> **Material for this task**
==================================================
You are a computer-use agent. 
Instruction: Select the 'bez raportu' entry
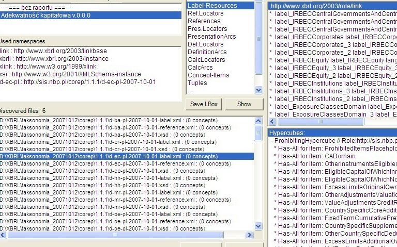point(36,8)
==================================================
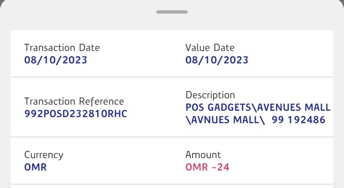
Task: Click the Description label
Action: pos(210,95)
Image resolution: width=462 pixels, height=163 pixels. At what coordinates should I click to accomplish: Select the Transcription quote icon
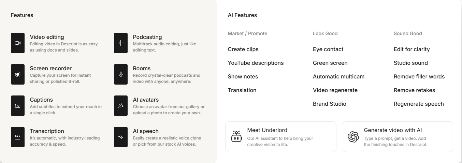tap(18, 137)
==================================================
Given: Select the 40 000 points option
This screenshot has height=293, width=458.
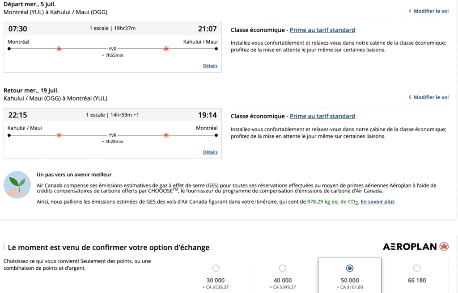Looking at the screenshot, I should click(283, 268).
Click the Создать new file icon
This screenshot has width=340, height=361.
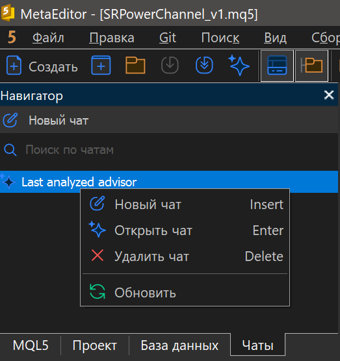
==================================================
> **Problem requirements**
A word-for-word reproduction is needed of the lines above from the line containing "Given: Select the 40 000 points option" through the line containing "This screenshot has width=340, height=361.", with both ends kept and no pictures.

> **Task answer**
Given: Select the 40 000 points option
This screenshot has height=293, width=458.
Looking at the screenshot, I should click(283, 268).
Click the Создать new file icon
This screenshot has width=340, height=361.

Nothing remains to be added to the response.